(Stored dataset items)
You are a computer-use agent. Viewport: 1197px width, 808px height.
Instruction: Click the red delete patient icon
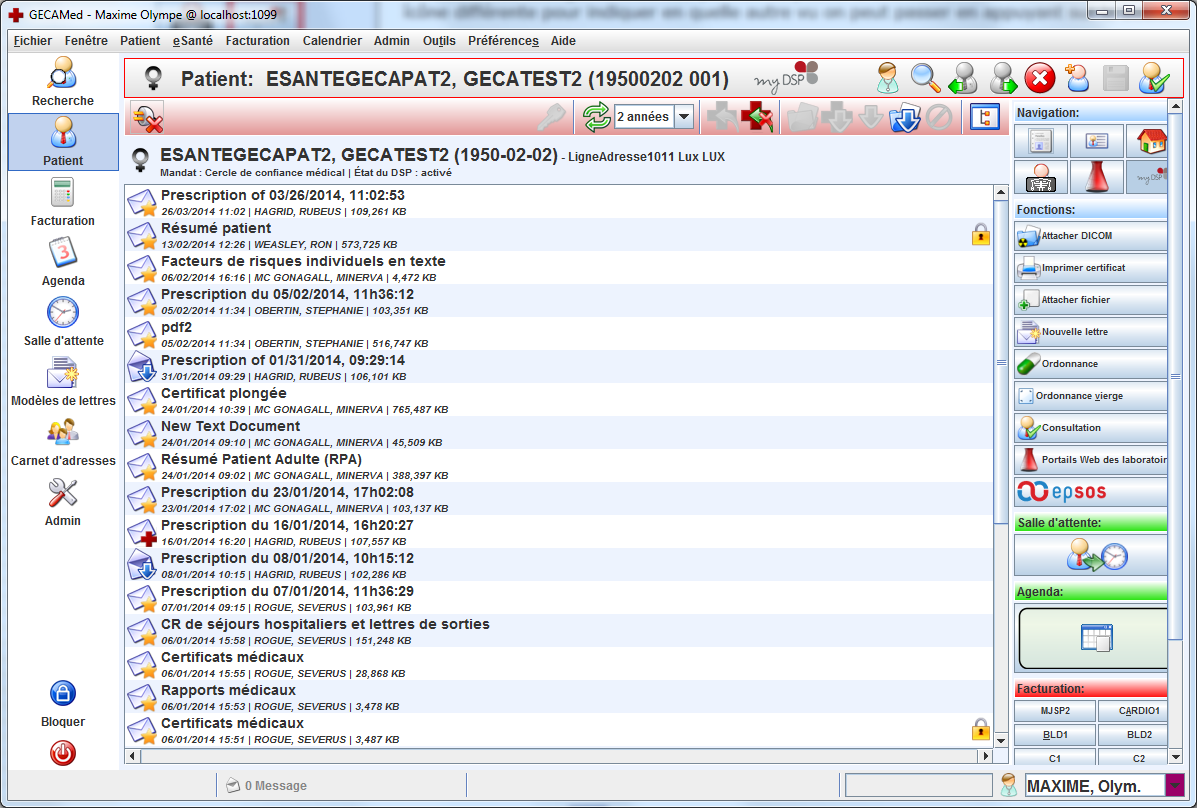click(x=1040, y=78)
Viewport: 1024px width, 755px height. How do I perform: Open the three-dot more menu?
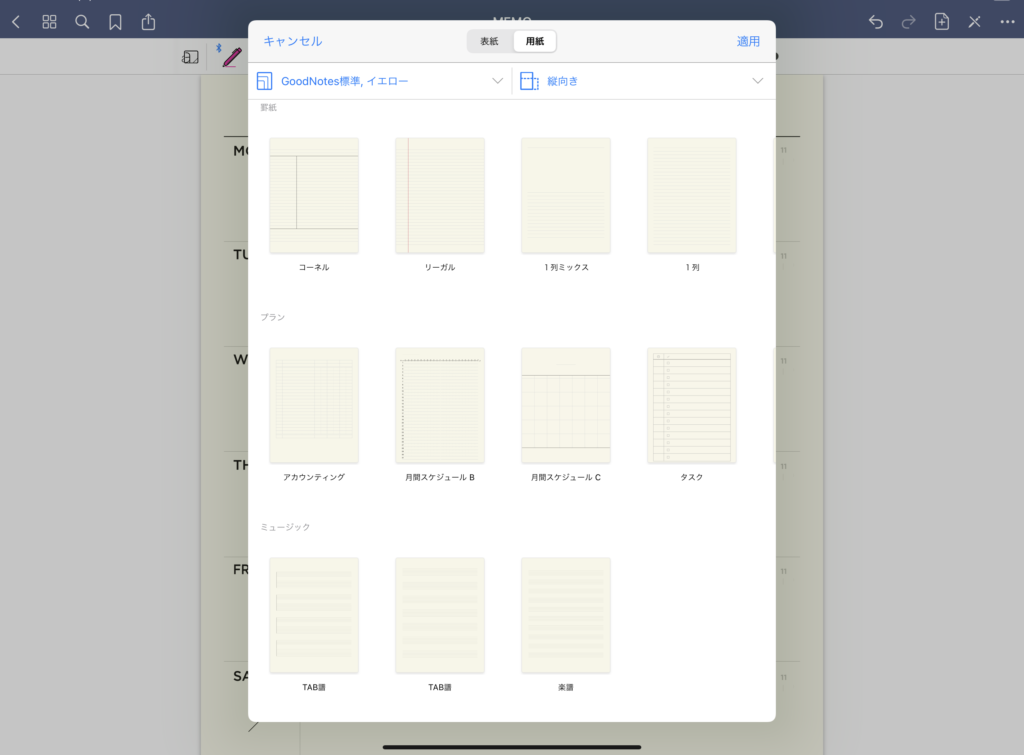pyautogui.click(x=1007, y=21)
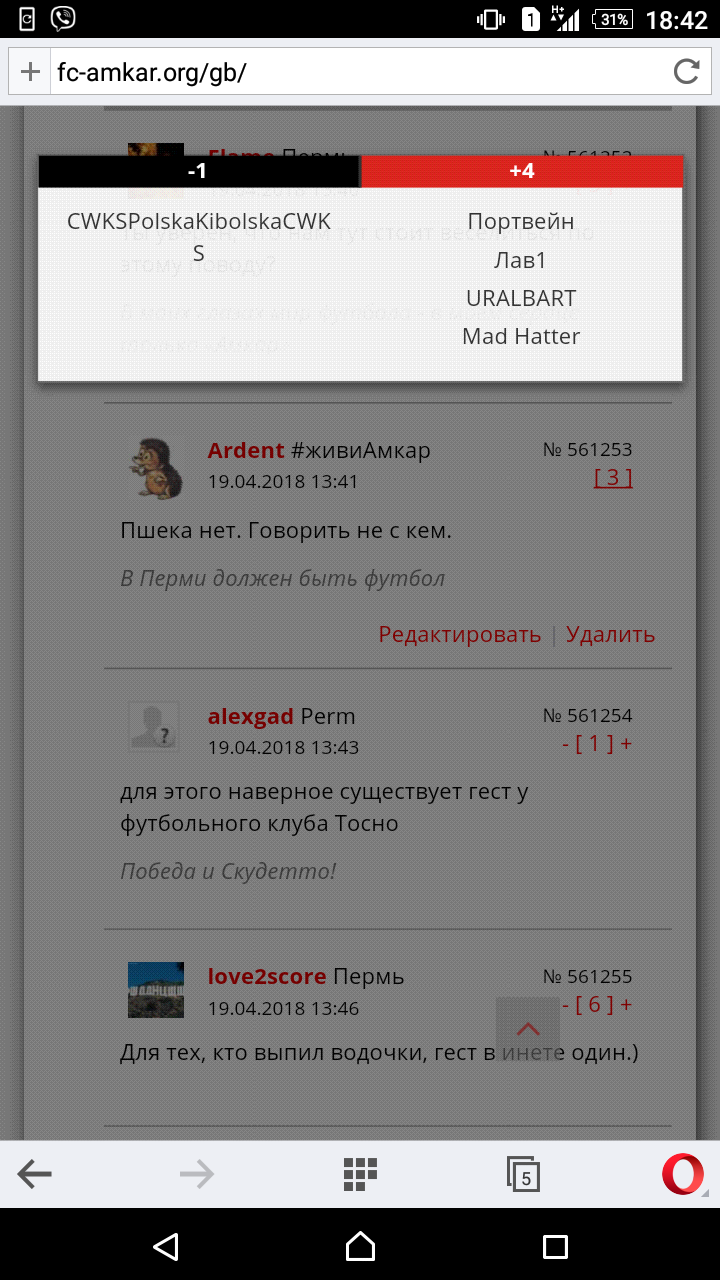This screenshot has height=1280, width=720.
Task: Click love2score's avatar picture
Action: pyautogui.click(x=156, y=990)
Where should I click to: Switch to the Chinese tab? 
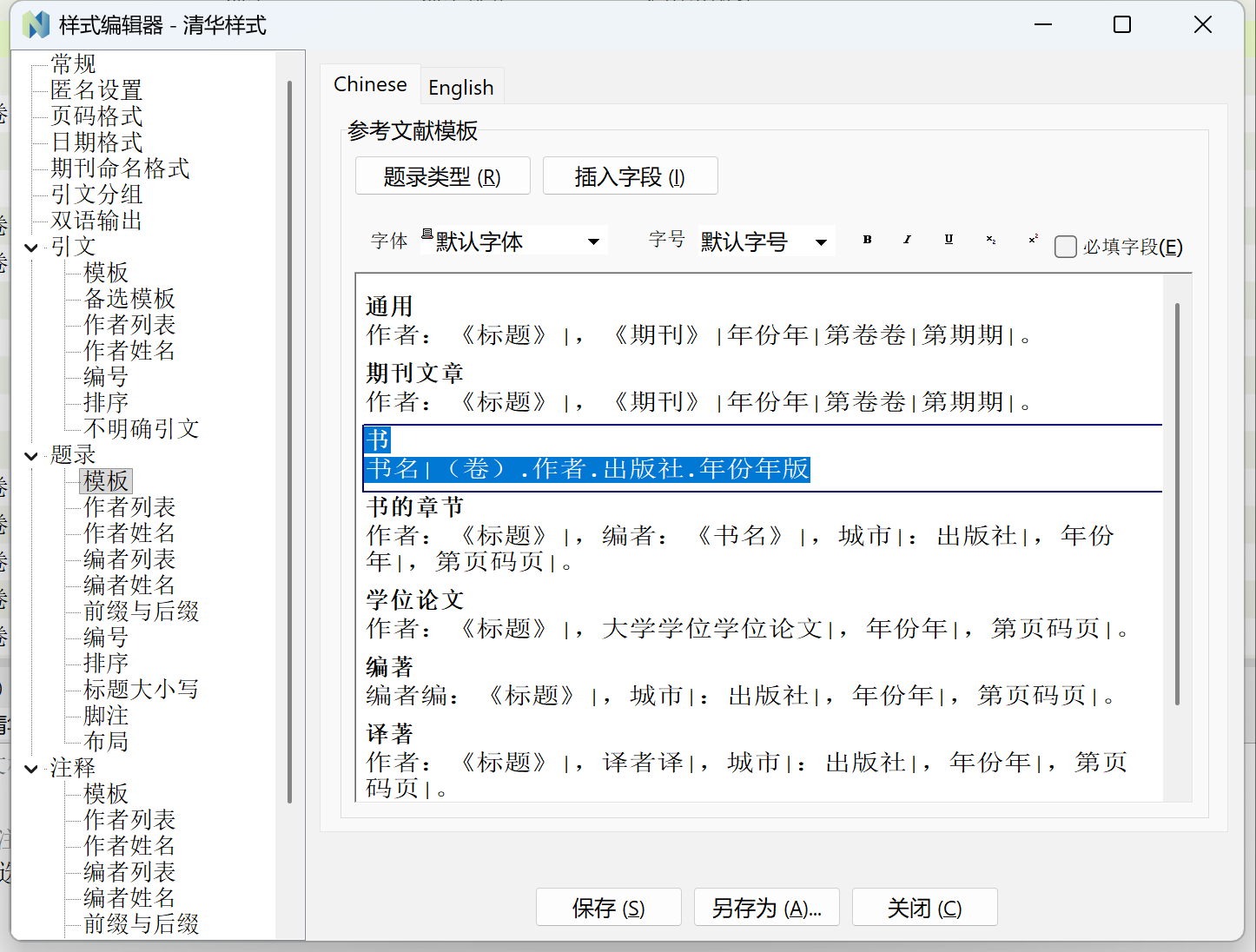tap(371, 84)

** Task item **
Transcribe each entry above character for character, omitting pictures.

** Reply **
You are a computer-use agent. Viewport: 1197px width, 808px height.
Instruction: Click the red delete patient icon
click(x=1040, y=78)
Viewport: 1024px width, 755px height. How do I perform: Open the three-dot more menu?
pyautogui.click(x=1007, y=21)
This screenshot has height=1280, width=720.
Task: Click love2score's avatar picture
Action: pyautogui.click(x=156, y=990)
Where should I click to: Switch to the Chinese tab? 
tap(371, 84)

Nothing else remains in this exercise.